Harrington: The architects’ studio in the sky
Friends and collaborators, who at one stage were perhaps the most talked about architects in the UK, died just two weeks apart
Friday, 10th October

Sir Terry Farrell died on September 28, 2024
UP in the architectural heaven in the sky, Sir Nicholas Grimshaw may have been forgiven for a double take looking back at the queue at the Pearly Gates.
Almost right up behind him: his old friend and collaborator Sir Terry Farrell.
Life’s funny ways had it that these two, at one stage perhaps the most talked about architects in the UK, died just two weeks apart.
They had spent 15 years in a partnership slaving away together before going their separate ways and working on their own remarkable business.
Sir Terry’s death last week at 87 has meant lots of talk about egg cups – or the colourful finials which decorated the studios in Camden Town he had designed at the start of the 1980s for breakfast show TV-AM.
The little touch meant more people than might have stared his canalside building. Years later, he was watching at home when a punter on the BBC’s Antiques Roadshow turned up ask.
Sir Terry’s building for the MI6 headquarters, as blown up in Skyfall
It so transpired that one of the eggs had been sawn off its perch by a member of a striking camera workers’ union in protest during a dispute – and then chucked in a skip before being rescued. There it lay until its cultural significance was recognised and it made its way, in 2022, onto the BBC show.
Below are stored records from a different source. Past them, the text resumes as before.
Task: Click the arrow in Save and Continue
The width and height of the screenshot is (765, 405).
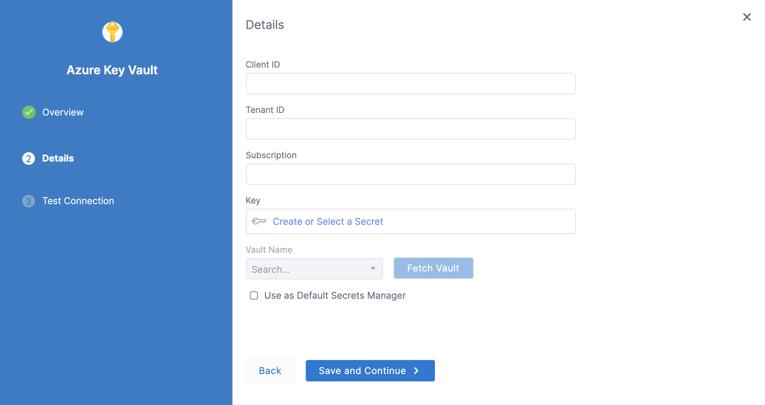Action: pyautogui.click(x=416, y=371)
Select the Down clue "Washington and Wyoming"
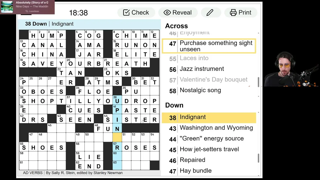320x180 pixels. (216, 128)

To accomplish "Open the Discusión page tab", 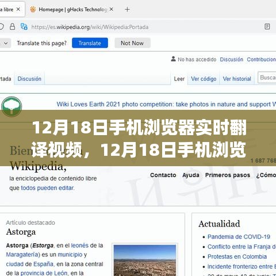I will [29, 79].
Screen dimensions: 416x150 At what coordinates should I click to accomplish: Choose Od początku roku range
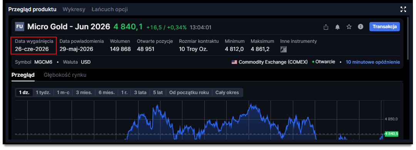(189, 93)
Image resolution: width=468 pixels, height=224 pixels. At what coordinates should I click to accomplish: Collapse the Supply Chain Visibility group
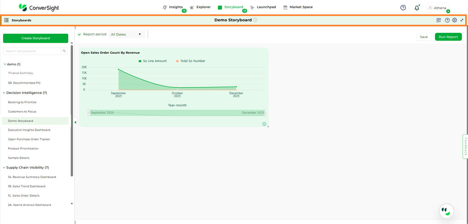4,168
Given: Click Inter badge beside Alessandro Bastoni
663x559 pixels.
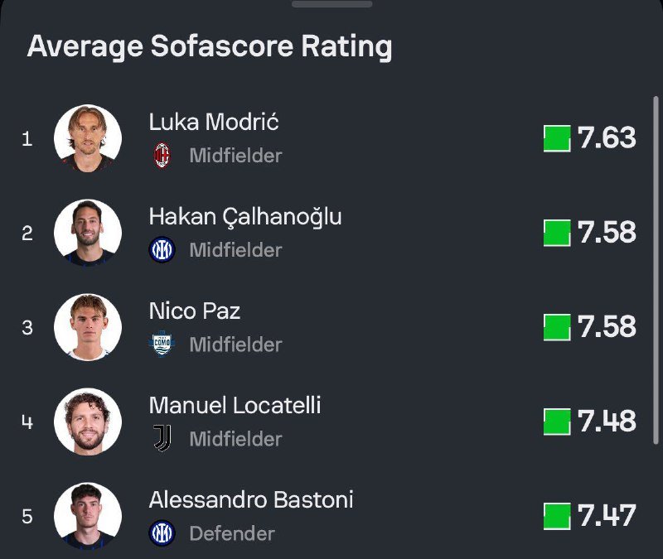Looking at the screenshot, I should (162, 533).
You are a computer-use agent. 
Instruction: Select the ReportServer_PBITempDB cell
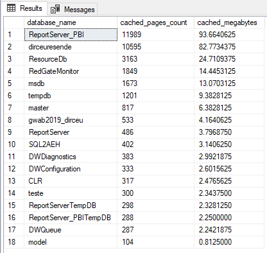71,218
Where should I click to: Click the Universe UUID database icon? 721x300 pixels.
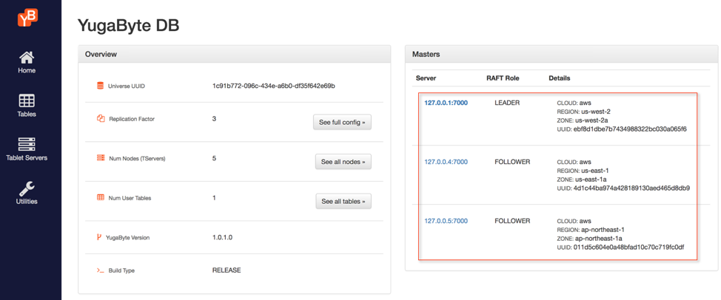[x=101, y=86]
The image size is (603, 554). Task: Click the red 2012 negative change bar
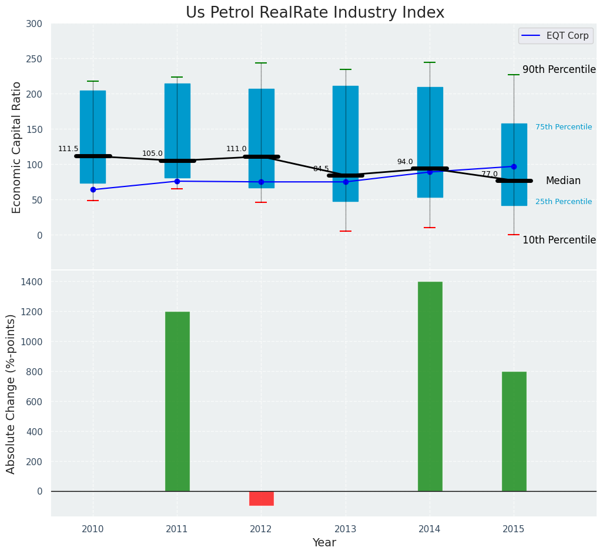click(x=261, y=498)
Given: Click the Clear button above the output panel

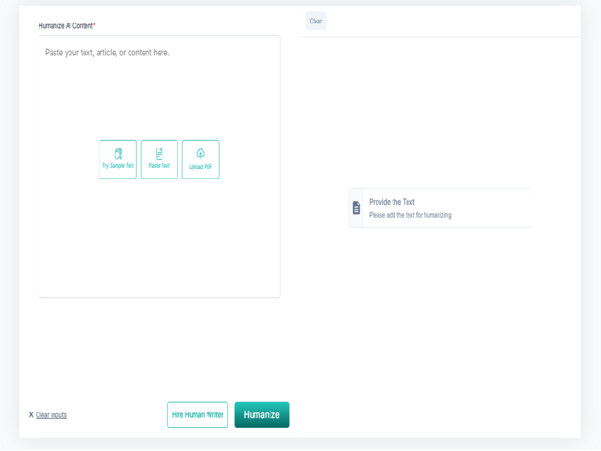Looking at the screenshot, I should 316,21.
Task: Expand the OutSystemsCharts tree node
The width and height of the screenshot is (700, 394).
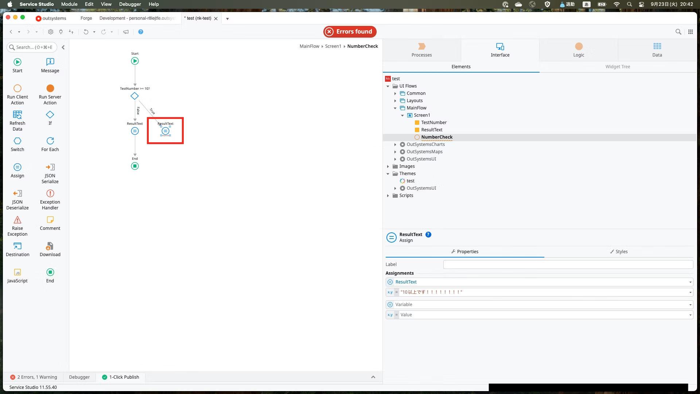Action: (395, 144)
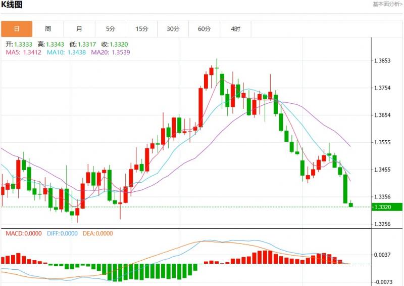
Task: Click the 1.3853 price axis label
Action: [382, 61]
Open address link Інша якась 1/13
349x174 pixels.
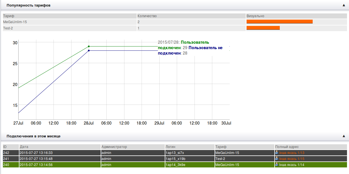pos(292,153)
Architectural historian Owen Hopkins, who is the chief executive of Newcastle University’s Farrell Centre, said this week:“Terry told me the client said yes to everything else – but the egg cups were a step too far.
“But Terry thought they were vital, so he commissioned them himself. He got them made in fibre-glass by a car repair firm.. The design team installed them themselves and, once they were up, they were not coming down. It is a classical finial turned into an egg cup for Britain’s first breakfast TV franchise and there they remained – well, most of them.
“One came up for auction seven or eight years ago and Terry sent an assistant to bid for it. He told them not to spend more than £2,000, and in the end she spent close to £5,000 of her boss’s money – but he was very pleased he got it back. It is now at the V&A.”
One of the egg cups in Camden Town
Sir Terry was born in Greater Manchester in 1938 and grew up in Newcastle. He studied architecture at the city’s university and then worked for London County Council’s architects department.
He would run a practice with Sir Nicholas from 1965, who built the Sainsbury’s supermarket on Camden Road. Sir Nicholas was 85 when he passed away last month.
Sir Terry would go on to design the celebrated Comyn Ching Triangle in Covent Garden and the M16 headquarters on the banks of the Thames.
Imagine the scene when, again sat at home years later, he watched the distinctive building ‘blown up’ – using special effects of course – in the James Bond movie, Skyfall.
Sir Nicholas Grimshaw
Sir Terry believed in considering the wider picture of architecture and how it fitted into planning systems – a legacy of his childhood, Mr Hopkins told me.
“Terry grew up in Newcastle as it was on the cusp of a modern transformation,” he said.
“He had first-hand experience of the damage that could be done. He saw the TV-am work as a process of urban repair, using an architect to knit bits back together, places that could sensitively be re-invented – he was ahead of his time with this.”
Sir Terry lived above his practice in a converted aircraft components factory in Lisson Grove,
Mr Hopkins said: “His legacy is reflected in what the Farrell Centre does – a focus on inclusion and democracy, putting people who are outside architecture and planning front and centre.”